▶ **The data**
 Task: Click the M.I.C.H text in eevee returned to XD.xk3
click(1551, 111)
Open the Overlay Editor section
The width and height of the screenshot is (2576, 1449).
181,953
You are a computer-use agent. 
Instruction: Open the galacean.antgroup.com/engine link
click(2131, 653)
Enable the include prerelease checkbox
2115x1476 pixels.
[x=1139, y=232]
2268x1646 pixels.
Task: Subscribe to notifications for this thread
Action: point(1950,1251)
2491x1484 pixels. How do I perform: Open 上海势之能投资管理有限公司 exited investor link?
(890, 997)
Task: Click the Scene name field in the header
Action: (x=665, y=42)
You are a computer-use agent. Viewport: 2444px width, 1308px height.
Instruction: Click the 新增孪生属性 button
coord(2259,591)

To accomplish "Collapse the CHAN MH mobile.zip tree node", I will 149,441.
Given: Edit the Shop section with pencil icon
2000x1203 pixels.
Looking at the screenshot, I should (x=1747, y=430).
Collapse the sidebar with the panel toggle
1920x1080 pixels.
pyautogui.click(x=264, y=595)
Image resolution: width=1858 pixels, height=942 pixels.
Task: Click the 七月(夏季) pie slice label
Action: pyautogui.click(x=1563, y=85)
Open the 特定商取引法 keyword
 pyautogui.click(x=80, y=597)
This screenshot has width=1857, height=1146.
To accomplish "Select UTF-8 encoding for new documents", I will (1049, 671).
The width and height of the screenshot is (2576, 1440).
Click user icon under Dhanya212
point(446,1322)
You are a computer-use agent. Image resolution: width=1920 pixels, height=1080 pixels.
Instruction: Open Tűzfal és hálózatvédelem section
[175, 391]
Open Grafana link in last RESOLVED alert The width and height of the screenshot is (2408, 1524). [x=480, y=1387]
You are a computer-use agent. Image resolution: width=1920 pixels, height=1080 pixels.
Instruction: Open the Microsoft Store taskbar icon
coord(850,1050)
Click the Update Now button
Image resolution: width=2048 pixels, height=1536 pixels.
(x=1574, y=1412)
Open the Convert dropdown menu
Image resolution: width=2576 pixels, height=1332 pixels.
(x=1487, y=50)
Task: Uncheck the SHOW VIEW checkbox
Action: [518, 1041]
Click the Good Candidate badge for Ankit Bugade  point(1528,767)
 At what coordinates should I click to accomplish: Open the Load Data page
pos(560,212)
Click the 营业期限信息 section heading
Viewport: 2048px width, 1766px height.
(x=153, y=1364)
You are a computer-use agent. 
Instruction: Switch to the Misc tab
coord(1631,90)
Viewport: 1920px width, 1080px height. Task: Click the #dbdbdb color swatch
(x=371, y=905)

▶ **What the exercise asks**
The lines from the top of the data above down to the line containing "Click the Update Now button" are to be copied exactly; no other line should appear.

▶ **Result of this exercise**
 Task: Click the M.I.C.H text in eevee returned to XD.xk3
click(1551, 111)
Open the Overlay Editor section
The width and height of the screenshot is (2576, 1449).
181,953
You are a computer-use agent. 
Instruction: Open the galacean.antgroup.com/engine link
click(2131, 653)
Enable the include prerelease checkbox
2115x1476 pixels.
[x=1139, y=232]
2268x1646 pixels.
Task: Subscribe to notifications for this thread
Action: point(1950,1251)
2491x1484 pixels. How do I perform: Open 上海势之能投资管理有限公司 exited investor link?
(890, 997)
Task: Click the Scene name field in the header
Action: (x=665, y=42)
You are a computer-use agent. Viewport: 2444px width, 1308px height.
Instruction: Click the 新增孪生属性 button
coord(2259,591)

To accomplish "Collapse the CHAN MH mobile.zip tree node", I will 149,441.
Given: Edit the Shop section with pencil icon
2000x1203 pixels.
Looking at the screenshot, I should (x=1747, y=430).
Collapse the sidebar with the panel toggle
1920x1080 pixels.
pyautogui.click(x=264, y=595)
Image resolution: width=1858 pixels, height=942 pixels.
Task: Click the 七月(夏季) pie slice label
Action: pyautogui.click(x=1563, y=85)
Open the 特定商取引法 keyword
 pyautogui.click(x=80, y=597)
This screenshot has width=1857, height=1146.
To accomplish "Select UTF-8 encoding for new documents", I will (1049, 671).
The width and height of the screenshot is (2576, 1440).
Click user icon under Dhanya212
point(446,1322)
You are a computer-use agent. Image resolution: width=1920 pixels, height=1080 pixels.
Instruction: Open Tűzfal és hálózatvédelem section
[175, 391]
Open Grafana link in last RESOLVED alert The width and height of the screenshot is (2408, 1524). [x=480, y=1387]
You are a computer-use agent. Image resolution: width=1920 pixels, height=1080 pixels.
Instruction: Open the Microsoft Store taskbar icon
coord(850,1050)
Click the Update Now button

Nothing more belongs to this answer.